Copy out, exactly as written, only the line containing "Stacked Doughnut Charts PPT Diagram (286, 1292)" and the lines after it through the end of the records.

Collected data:
**********
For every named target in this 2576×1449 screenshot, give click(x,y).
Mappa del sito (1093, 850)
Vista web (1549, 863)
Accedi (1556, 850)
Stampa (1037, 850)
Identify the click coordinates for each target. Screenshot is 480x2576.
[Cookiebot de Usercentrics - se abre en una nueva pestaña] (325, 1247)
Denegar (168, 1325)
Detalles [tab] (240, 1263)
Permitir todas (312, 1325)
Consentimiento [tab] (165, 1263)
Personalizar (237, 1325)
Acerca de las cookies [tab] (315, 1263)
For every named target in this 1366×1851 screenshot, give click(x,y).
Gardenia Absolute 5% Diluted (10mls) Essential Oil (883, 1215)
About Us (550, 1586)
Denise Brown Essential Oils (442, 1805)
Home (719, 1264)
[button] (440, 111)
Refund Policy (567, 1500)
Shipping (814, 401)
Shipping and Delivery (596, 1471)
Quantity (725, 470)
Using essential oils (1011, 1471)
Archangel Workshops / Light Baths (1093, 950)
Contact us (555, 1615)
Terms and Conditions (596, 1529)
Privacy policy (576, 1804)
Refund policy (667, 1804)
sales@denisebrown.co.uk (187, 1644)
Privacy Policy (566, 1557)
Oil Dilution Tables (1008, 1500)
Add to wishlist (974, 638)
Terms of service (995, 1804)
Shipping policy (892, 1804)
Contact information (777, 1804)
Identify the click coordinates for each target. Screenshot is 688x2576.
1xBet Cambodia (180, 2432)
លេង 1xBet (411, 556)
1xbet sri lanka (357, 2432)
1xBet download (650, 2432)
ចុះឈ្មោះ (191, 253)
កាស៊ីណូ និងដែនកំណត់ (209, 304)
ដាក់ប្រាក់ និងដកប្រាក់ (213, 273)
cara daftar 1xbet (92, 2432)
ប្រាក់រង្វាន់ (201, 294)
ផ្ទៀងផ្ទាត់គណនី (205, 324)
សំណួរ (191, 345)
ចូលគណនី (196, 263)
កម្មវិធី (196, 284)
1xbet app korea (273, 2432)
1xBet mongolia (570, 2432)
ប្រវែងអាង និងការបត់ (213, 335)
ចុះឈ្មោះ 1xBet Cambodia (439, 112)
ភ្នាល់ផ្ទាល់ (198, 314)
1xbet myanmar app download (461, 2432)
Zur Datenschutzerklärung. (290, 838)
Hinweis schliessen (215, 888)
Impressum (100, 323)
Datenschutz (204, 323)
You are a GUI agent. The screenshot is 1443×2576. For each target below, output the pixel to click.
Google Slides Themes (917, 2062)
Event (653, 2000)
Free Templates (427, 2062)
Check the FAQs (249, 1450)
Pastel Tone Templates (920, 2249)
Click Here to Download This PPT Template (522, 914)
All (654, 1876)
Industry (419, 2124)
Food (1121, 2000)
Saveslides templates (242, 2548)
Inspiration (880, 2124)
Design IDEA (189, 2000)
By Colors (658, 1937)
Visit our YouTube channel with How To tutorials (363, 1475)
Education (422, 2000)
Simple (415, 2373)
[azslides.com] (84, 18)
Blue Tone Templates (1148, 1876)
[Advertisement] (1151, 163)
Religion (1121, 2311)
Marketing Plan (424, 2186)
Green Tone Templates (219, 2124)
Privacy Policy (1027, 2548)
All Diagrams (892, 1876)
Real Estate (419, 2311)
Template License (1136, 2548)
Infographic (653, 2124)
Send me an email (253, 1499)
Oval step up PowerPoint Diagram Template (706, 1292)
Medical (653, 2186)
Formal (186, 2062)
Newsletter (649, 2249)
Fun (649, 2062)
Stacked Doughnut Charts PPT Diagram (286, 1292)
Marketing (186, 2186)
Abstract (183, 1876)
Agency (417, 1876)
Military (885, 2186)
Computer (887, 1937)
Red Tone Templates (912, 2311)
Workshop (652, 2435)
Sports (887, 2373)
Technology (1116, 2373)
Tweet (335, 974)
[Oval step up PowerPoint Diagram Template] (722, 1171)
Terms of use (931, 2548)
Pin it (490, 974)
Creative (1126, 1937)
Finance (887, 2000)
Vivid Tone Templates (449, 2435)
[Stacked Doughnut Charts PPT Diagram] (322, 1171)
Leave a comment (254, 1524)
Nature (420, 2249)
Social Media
**********
EXERCISE SOLUTION:
Stacked Doughnut Charts PPT Diagram (286, 1292)
Marketing (186, 2186)
Abstract (183, 1876)
Agency (417, 1876)
Military (885, 2186)
Computer (887, 1937)
Red Tone Templates (912, 2311)
Workshop (652, 2435)
Sports (887, 2373)
Technology (1116, 2373)
Tweet (335, 974)
[Oval step up PowerPoint Diagram Template] (722, 1171)
Terms of use (931, 2548)
Pin it (490, 974)
Creative (1126, 1937)
Finance (887, 2000)
Vivid Tone Templates (449, 2435)
[Stacked Doughnut Charts PPT Diagram] (322, 1171)
Leave a comment (254, 1524)
Nature (420, 2249)
Social Media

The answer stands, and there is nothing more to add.